NEW ORLEANS – From the Bureau of Governmental Research:
Today, the Bureau of Governmental Research (BGR) published a new report raising concerns about the New Orleans City Council’s recent decision to exclude hotel room rentals from the sales tax for enhanced public safety in the French Quarter.
The new 0.245% sales tax takes effect October 1. French Quarter voters approved it in April. It applies only in the French Quarter and expires at the end of June 2026. The ballot proposition estimated that it will generate $2.5 million in the first 12 months.
The City Council initially sought to exclude hotel room rentals in the tax proposition, but it removed the tax break after state officials questioned the legality of doing so. After the election, legal questions persisted about establishing the tax break in the council resolution levying the tax. However, in August, the council approved the resolution, with hotel room rentals excluded. In doing so, it did not address the legal questions.
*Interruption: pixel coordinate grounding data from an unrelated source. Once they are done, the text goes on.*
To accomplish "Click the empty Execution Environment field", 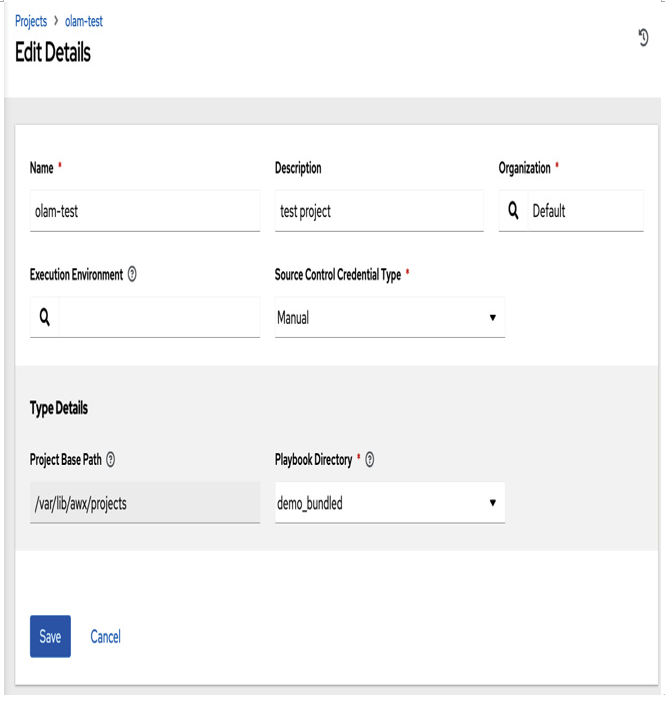I will 160,317.
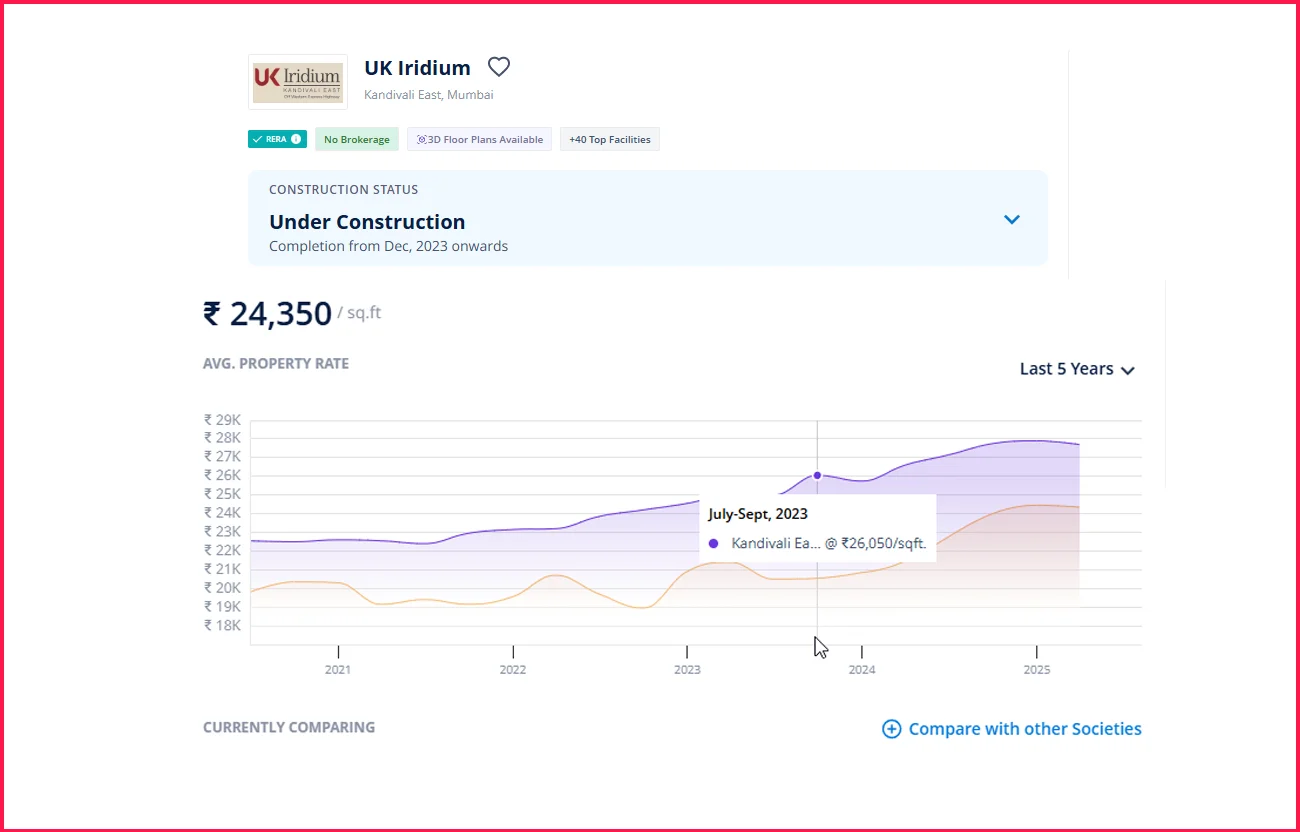
Task: Click 3D Floor Plans Available label
Action: click(486, 140)
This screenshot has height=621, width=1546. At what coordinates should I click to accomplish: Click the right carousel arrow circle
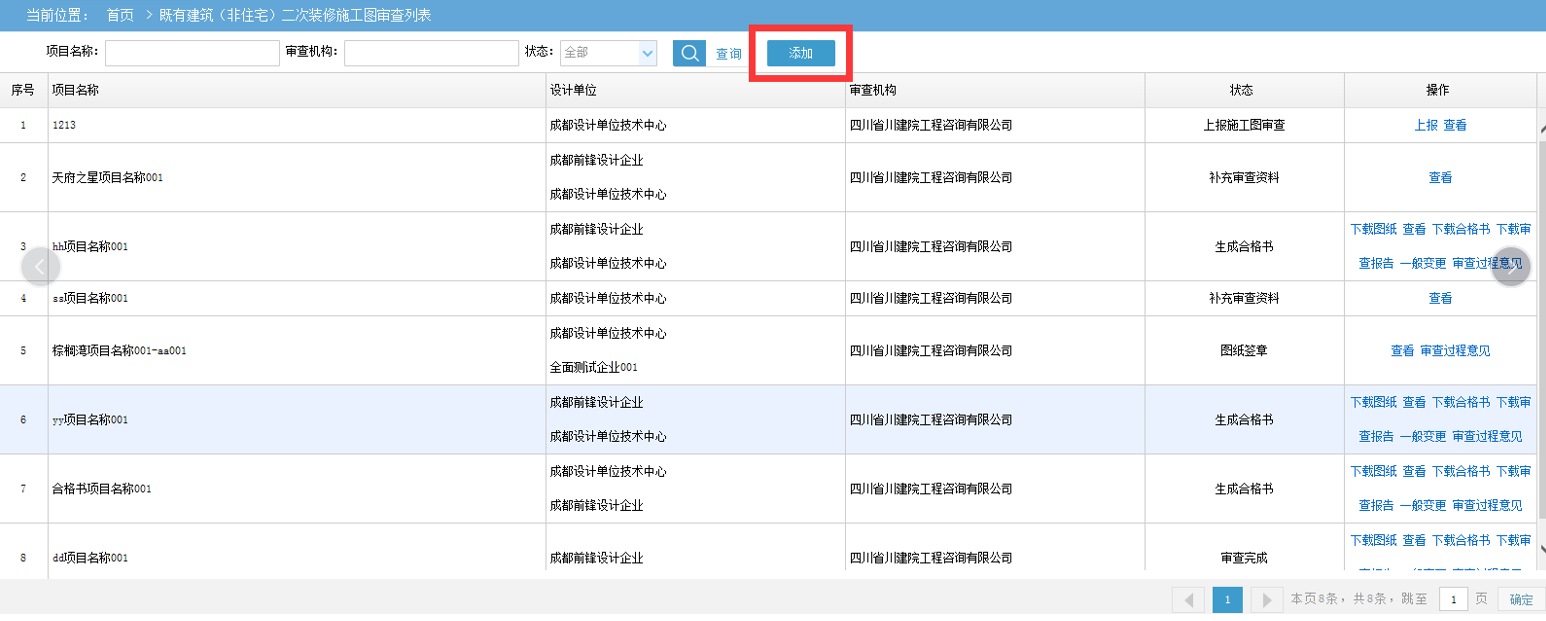(1511, 267)
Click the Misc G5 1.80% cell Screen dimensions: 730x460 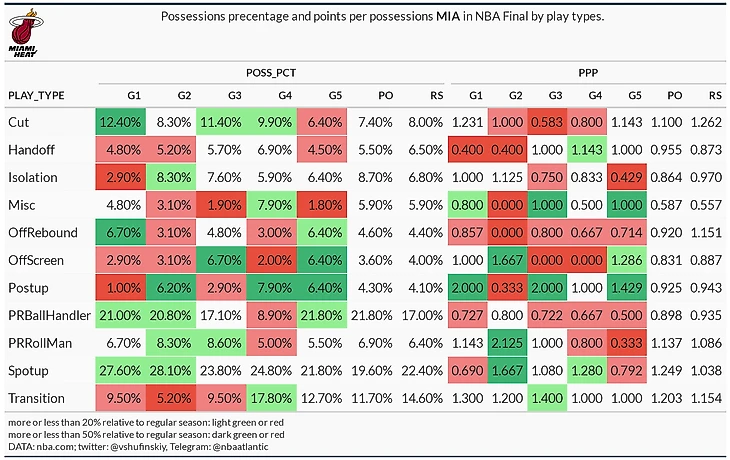(322, 205)
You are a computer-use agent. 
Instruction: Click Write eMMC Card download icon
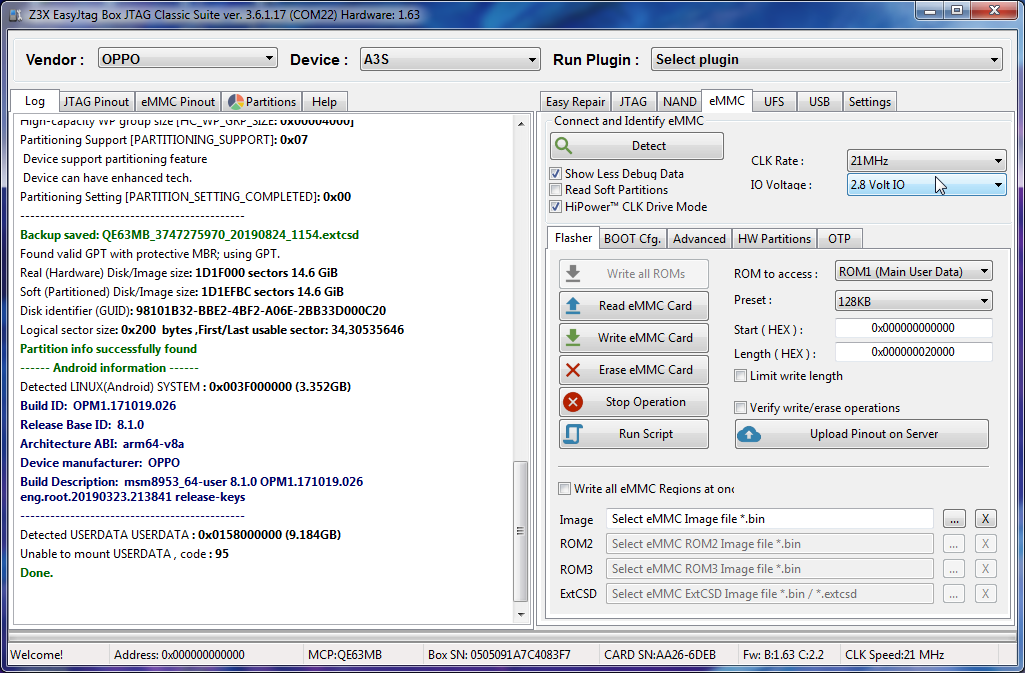pyautogui.click(x=573, y=338)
While BGR has not taken a position on the legal issues, today’s BGR NOW report identifies several compelling policy reasons for applying the 0.245% tax to hotel room rentals. These include the following:
- The exclusion would reduce the projected tax revenue by about $500,000, exacerbating a sharp decline in funding for public safety in the heart of the city’s tourism economy.
- Recommended public safety services other than policing, such as homeless assistance, would receive less funding.
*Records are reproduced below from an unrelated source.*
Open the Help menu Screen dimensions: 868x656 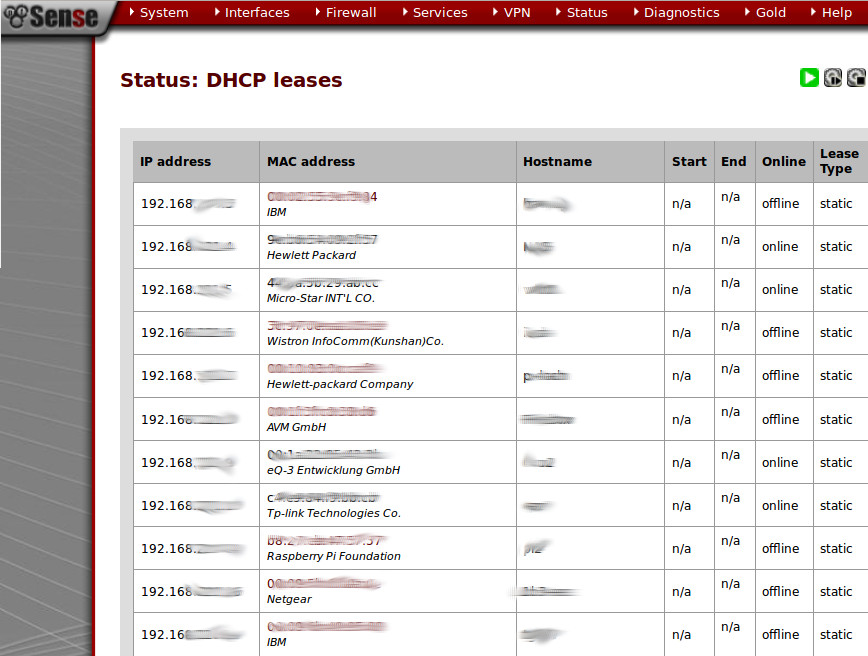pos(836,13)
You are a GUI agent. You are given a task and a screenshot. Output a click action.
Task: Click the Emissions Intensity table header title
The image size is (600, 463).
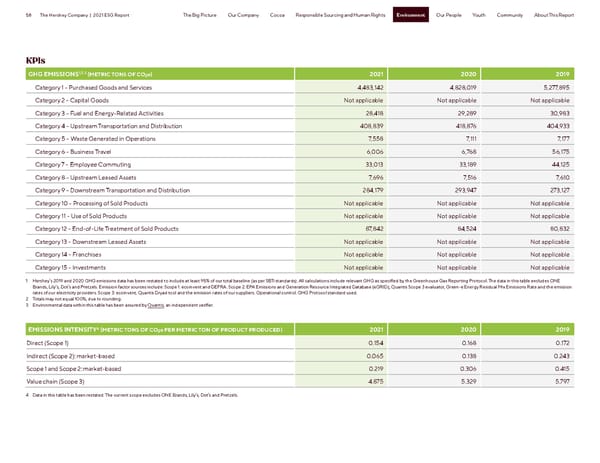pos(138,329)
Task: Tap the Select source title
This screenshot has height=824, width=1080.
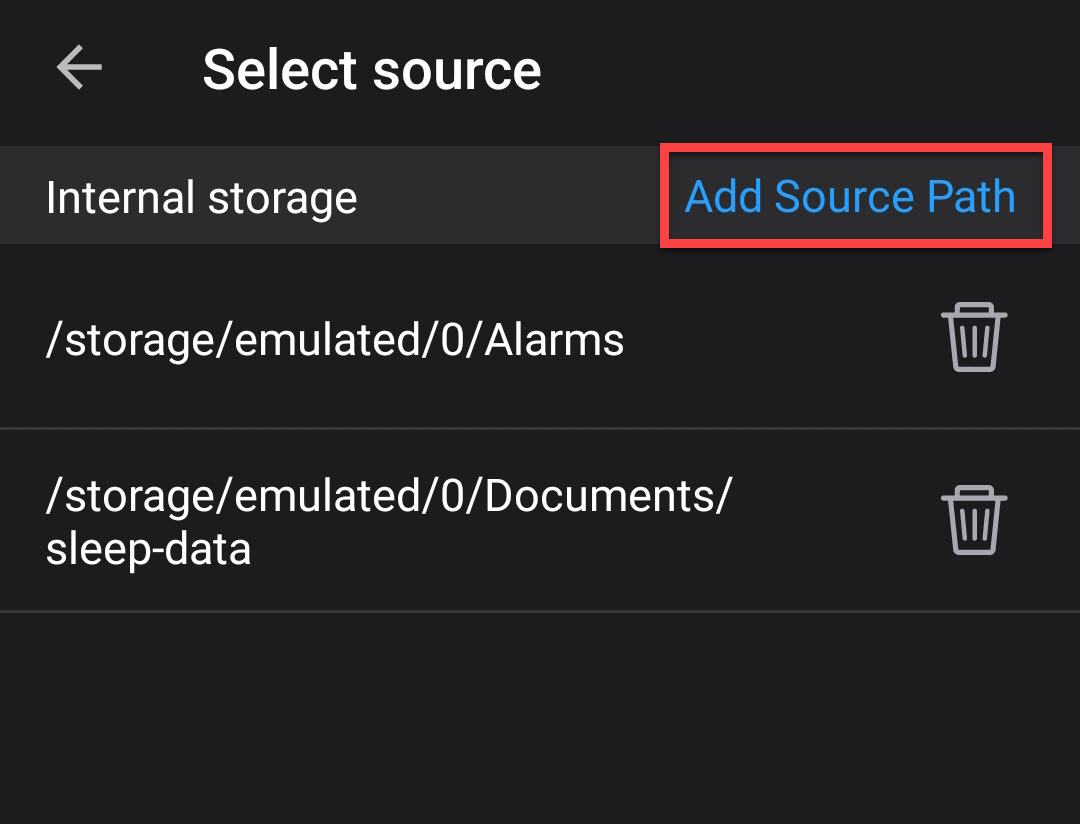Action: pos(371,68)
- A key rationale for excluding hotel rooms from a similar sales tax that expired at the end of 2020 was that a citywide surcharge on hotel rooms was already providing $3.7 million for French Quarter public safety. However, local tourism officials have withdrawn that funding, and hotel rooms would contribute nothing with the exclusion.
- There has been no demonstration that the tax – which amounts to 44 cents for a typical pre- pandemic room charge of $180 – would put French Quarter hotels at a competitive disadvantage. Moreover, the exemption would unfairly concentrate the tax burden on other French Quarter businesses.
- The exclusion deviates from well-established norms and recommended practices for taxation. For example, sales taxes apply to hotel room rentals in the vast majority of jurisdictions, including New Orleans.
BGR’s report calls on the City Council to amend its resolution levying the tax to remove the exclusion for hotel rooms.
In raising these concerns, BGR is not taking a position on a pending agreement between the City, the City Council and the French Quarter Management District, a state entity that will oversee the tax revenues as specified in the ballot proposition. The Management District approved the agreement on Monday (September 13), pending consideration of certain revisions the City requested. The agreement includes a budgeting process and other provisions necessary to direct the tax revenue to supplement patrols by the New Orleans Police Department and other public safety enhancements in the district. The agreement also establishes a framework to hold the parties accountable for the use of the tax revenue, but it does not address the exclusion for hotel room rentals.